In April 2017, Harris contacted the dealership and informed them that GM was doing nothing to resolve the issue of the wrecked vehicle and resulting lack of transportation for his family due to brake failure. Multiple representatives from the dealership allegedly attempted to make contact with GM but were unsuccessful.

On May 2, GM allegedly contacted the dealership and instructed it to obtain the SUV and repair the brakes according to the TSB, but the dealership personnel said they had previously performed the repairs according to the bulletin in February 2017. The dealership decided GM should send a field engineer to come and inspect the Suburban’s brakes.

GM allegedly informed the dealership that it had already sent a field engineer to inspect the brakes and had already determined the brakes failed during the inspection. The dealership allegedly informed GM they would not perform any additional warranty repairs on the Suburban.

Around May 2, 2017, and allegedly without his knowledge, Harris learned that GM had directed that the Suburban be sent to a second dealership to perform the brake repairs. Those repairs were purportedly performed pursuant to the service bulletin.

The plaintiff says the first dealership notified GM on May 4 in writing through legal counsel that it would refrain from from performing any further repairs to plaintiff’s vehicle. The dealership allegedly further demanded that General Motors "expeditiously resolve Plaintiff’s problems with the Suburban."

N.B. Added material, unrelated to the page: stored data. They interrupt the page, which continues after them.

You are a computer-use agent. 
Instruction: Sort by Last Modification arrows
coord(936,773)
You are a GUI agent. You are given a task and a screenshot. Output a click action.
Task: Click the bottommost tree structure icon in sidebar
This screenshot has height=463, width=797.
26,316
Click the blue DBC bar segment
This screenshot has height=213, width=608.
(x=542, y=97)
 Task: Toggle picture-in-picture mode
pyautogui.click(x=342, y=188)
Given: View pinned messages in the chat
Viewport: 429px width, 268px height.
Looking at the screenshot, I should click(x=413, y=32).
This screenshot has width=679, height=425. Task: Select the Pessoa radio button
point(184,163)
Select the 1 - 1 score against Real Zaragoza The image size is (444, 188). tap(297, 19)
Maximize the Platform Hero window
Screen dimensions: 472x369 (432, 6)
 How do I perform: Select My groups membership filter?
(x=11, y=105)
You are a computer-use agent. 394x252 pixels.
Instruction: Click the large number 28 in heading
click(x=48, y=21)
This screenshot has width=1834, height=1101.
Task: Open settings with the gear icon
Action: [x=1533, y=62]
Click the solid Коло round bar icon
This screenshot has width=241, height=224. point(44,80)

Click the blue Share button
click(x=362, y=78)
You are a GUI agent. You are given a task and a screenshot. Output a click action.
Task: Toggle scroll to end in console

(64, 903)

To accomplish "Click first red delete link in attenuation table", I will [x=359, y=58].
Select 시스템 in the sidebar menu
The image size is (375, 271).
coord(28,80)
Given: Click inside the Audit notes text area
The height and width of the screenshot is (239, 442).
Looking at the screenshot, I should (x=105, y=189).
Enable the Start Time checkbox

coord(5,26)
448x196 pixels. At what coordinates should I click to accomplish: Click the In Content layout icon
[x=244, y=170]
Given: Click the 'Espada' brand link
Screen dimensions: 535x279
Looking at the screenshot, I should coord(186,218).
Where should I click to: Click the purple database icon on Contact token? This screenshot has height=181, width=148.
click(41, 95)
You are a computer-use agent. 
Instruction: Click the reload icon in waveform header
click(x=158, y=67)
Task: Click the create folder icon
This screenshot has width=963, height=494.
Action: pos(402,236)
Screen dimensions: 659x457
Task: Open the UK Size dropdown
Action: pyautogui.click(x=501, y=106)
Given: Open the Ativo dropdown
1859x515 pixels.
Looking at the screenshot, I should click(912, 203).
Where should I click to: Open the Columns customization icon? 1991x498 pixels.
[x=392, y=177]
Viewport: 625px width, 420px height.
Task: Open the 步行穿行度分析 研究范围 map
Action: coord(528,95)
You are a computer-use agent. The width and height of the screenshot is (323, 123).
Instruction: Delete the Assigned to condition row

On June 15, 2017, GM allegedly denied the claims and sent a warning message to the plaintiff:

“Please note that you have an obligation and responsibility to ensure that the subject vehicle and its related components are maintained and preserved in their immediate post-incident condition for as long as there is intent to pursue a claim and/or cause of action.”

The lawsuit alleges GM sent this warning even though the automaker had already inspected the Suburban and found the brakes to be defective and knew the SUV had subsequently been repaired again by the second dealership.

In June, the plaintiff allegedly attempted to back the Suburban and a boat trailer on a boat ramp to launch his boat but the brakes failed again. Trying to keep the SUV from sinking into the water, the plaintiff says he repeatedly pumped on the brake pedal and the vehicle finally stopped.

The lawsuit makes it obvious this alleged brake failure occurred even after GM had repaired the SUV a second time.

According to Harris, the Suburban sits at his home, unusable and without value.

The lawsuit was filed in the U.S. District Court for the Eastern District of Texas, Texarkana Division - John J. Harris, et. al., v. General Motors Company.

The plaintiff is represented by Cory Watson, P.C., and Wyly-Rommel, PLLC.